At last week’s hearing, the judge viewed videotaped statements both women gave to detectives in 2019. They said they came forward to authorities after learning of Williams’ arrest in September 2019 on sexual assault charges, as a result of an investigation by the state attorney general’s New Jersey Clergy Abuse Task Force.
The first woman told detectives she was 13 and at a youth group meeting in 1983 when Williams took her aside to an office, telling her “he was going to show me something from Ireland," according to the woman’s videotaped statement.
Once in the room, however, the woman said, “I thought he was going to kiss me, and I had my head down, and he was real close to me, and I don’t remember what he was saying.
“I was just so blind-sided by the whole act of it," she told detectives. “I was like, ‘I’ll be right back.’"
The woman, who told detectives she had been aware of someone who was victimized by a different priest, said she left the room before anything could happen and did not return. She told detectives she felt “sick to my stomach" and “betrayed" afterward.
She said she told her grandparents and mother what had occurred, but they didn’t believe her. Her mother told her she may have “misunderstood" what happened, according to the videotaped statement.
The woman said she stopped attending the youth group after that.
The second woman said she was waiting in the church vestibule for her mother to pick her up after track practice one afternoon when Williams approached her.
“The first thing he said was, ‘You’re awfully big for sixth grade,’" and he looked right at my chest," the woman told detectives.
“He kept getting closer and closer," the woman told detectives. “He kissed me repeatedly."
At the same time, he “pat down on my butt," she said.
“I was wearing shorts," she said. “I remember the shorts. They were red shorts."
The woman said she told her mother what happened.
“I expected her to go to the school right away, but she never did," she told detectives.
“At the time there, was reluctance and disbelief to believe these these type of allegations," Fichter said at the hearing. “Things have clearly changed."
The second woman told detectives she encountered a St. Veronica parishioner with two young children in 2011 and warned her not to send her children to the school.
“I knew Father Williams was still there," she said. “I knew there was danger."

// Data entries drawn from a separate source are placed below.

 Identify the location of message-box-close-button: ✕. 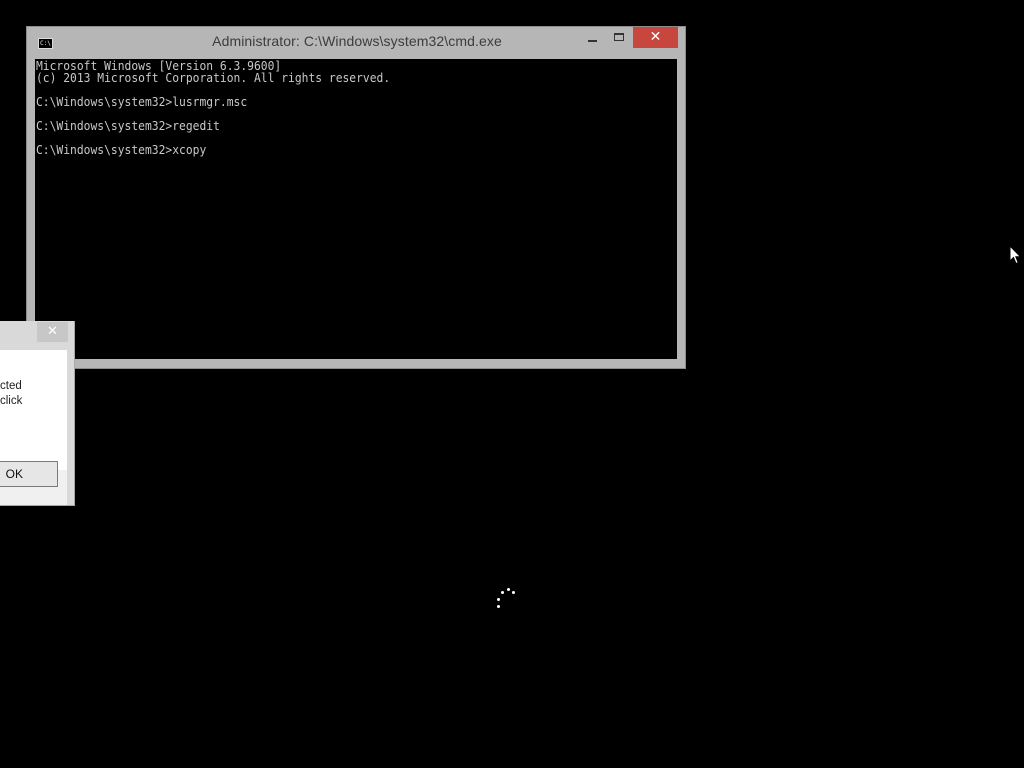
(52, 332).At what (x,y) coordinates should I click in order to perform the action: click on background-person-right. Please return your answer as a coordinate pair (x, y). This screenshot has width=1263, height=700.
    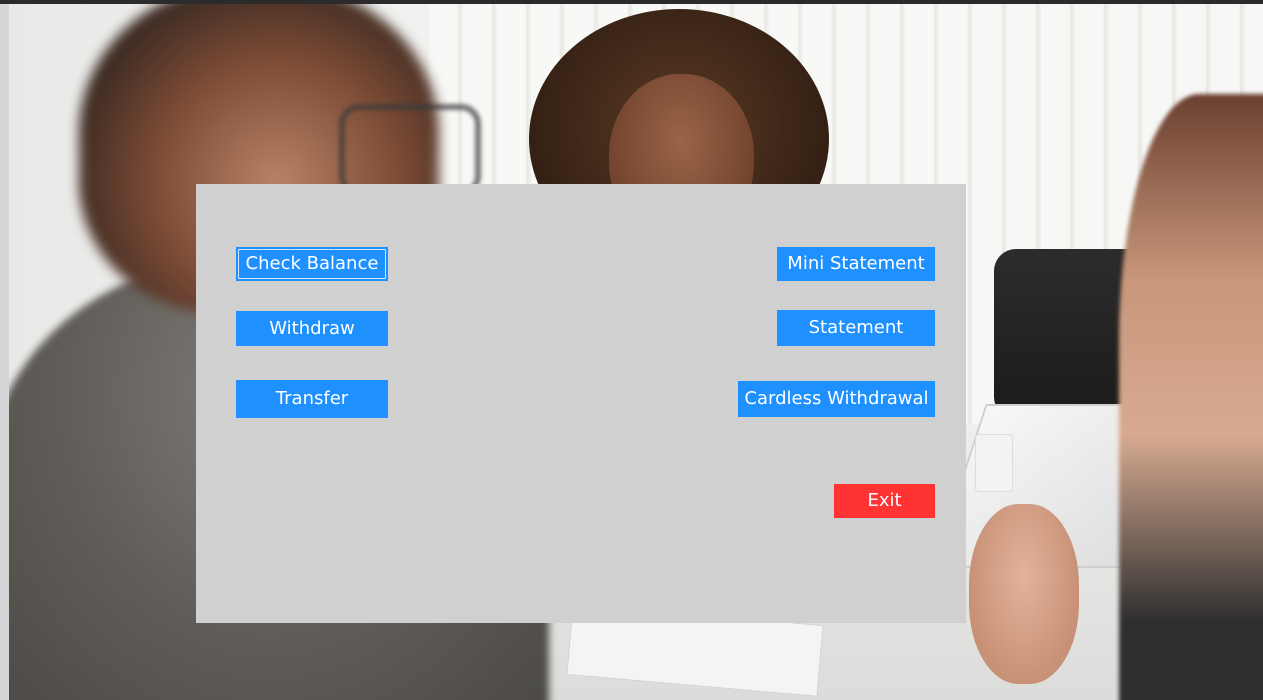
    Looking at the image, I should click on (1191, 397).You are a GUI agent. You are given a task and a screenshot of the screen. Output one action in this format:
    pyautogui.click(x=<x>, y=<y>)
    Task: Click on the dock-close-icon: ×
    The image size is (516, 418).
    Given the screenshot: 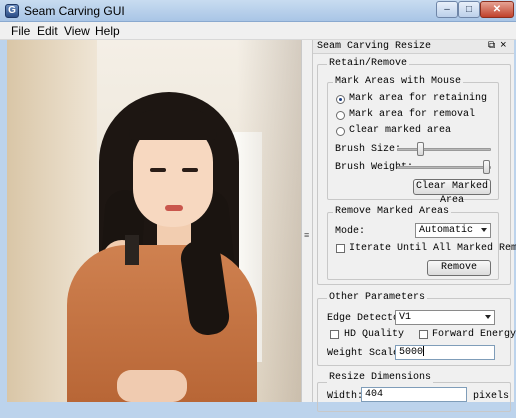 What is the action you would take?
    pyautogui.click(x=504, y=46)
    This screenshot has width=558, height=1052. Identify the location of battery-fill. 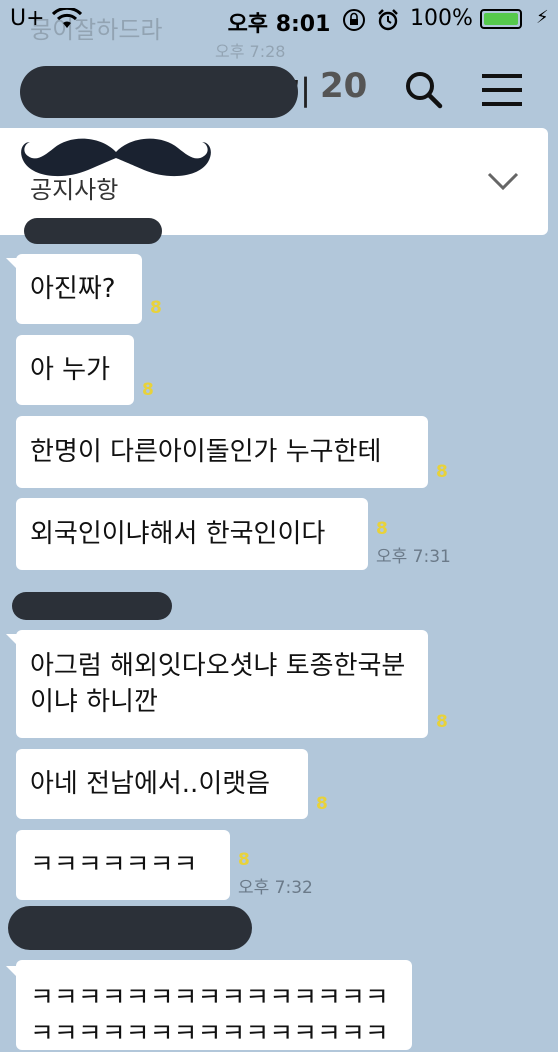
(501, 19). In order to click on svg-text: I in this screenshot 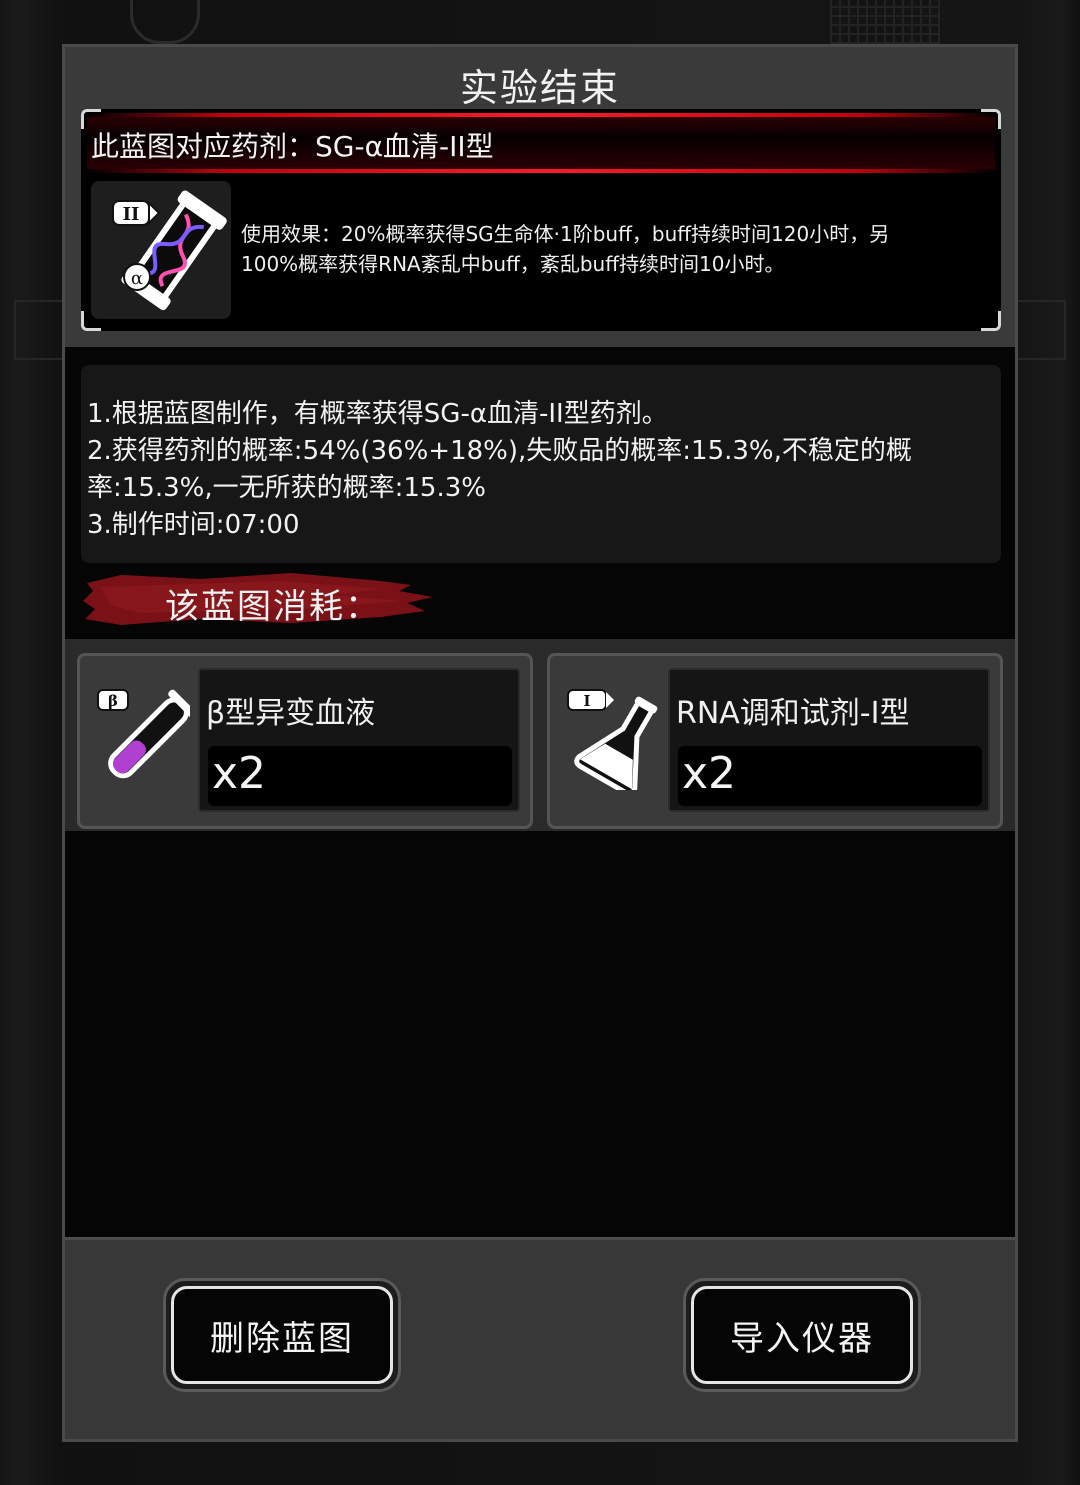, I will do `click(586, 701)`.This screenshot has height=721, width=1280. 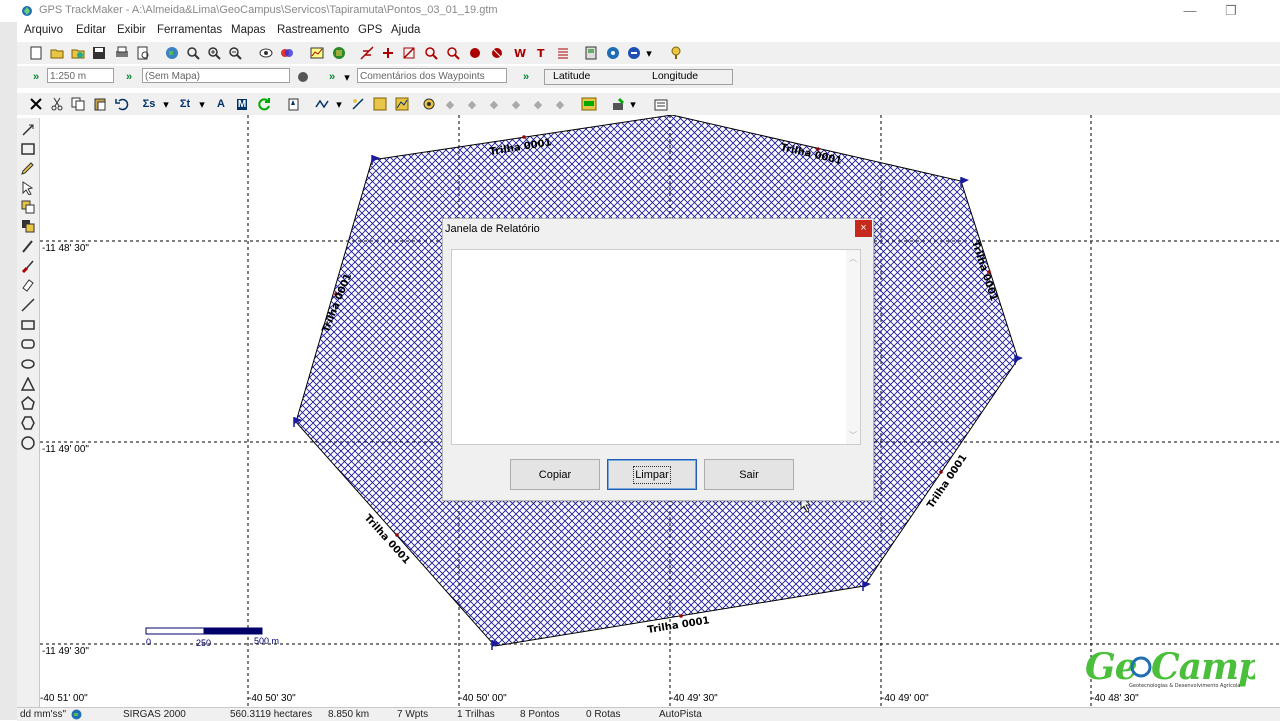 I want to click on save-icon, so click(x=99, y=53).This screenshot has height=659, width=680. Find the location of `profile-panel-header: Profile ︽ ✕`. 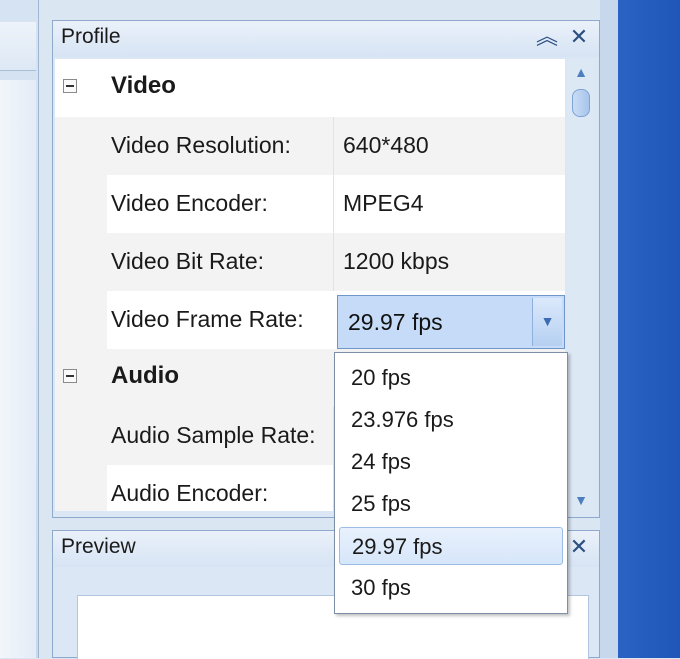

profile-panel-header: Profile ︽ ✕ is located at coordinates (326, 39).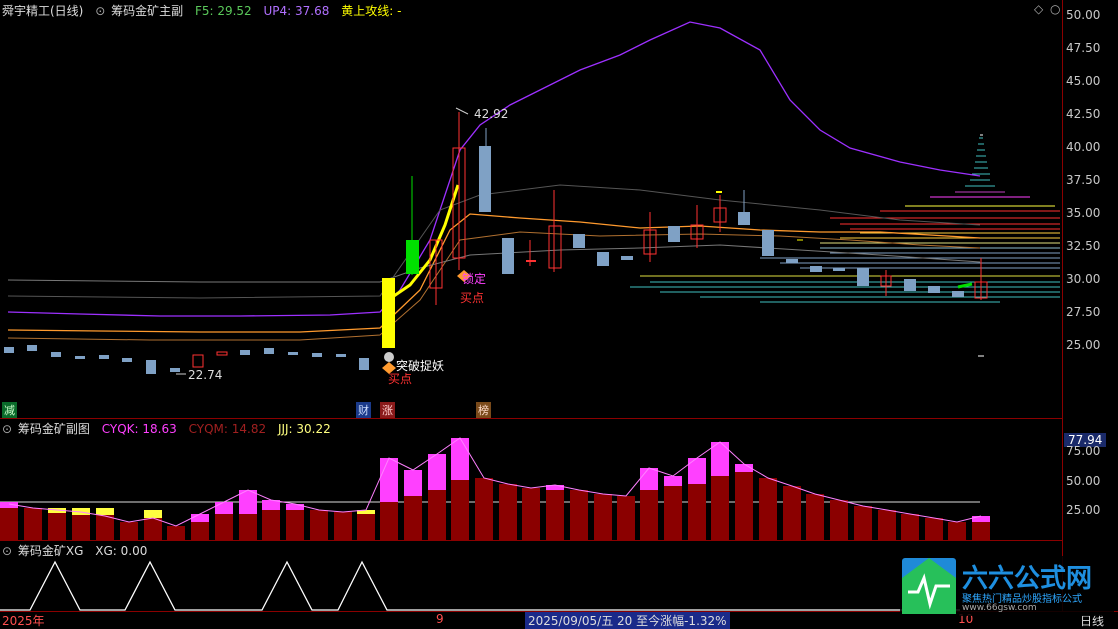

Soon afterward, the woman said she got a call from a detective at the Monmouth County Prosecutor’s Office.
She later gave a statement to officials at the Diocese of Trenton, and "They offered me compensation," she told detectives.
Konzelmann pointed out the woman asked the detectives during her statement to call a specific attorney “to see how much money she was going to get."
Meanwhile, Konzelmann said Williams, questioned by the diocese about the woman’s allegations, took and passed a lie-detector test.
Konzelmann questioned prosecutor’s Detective Thomas Manzo, one of two detectives who took the woman’s statement, whether he inquired about the questions Williams was asked for the lie-detector test. The detective said he hadn’t.
Manzo also said he never reached out to the parents of the two women he had questioned and said there was nothing to support their allegations except their own statements.
“It would have been helpful had (the two women) been given lie-detector tests," Konzelmann said after the hearing.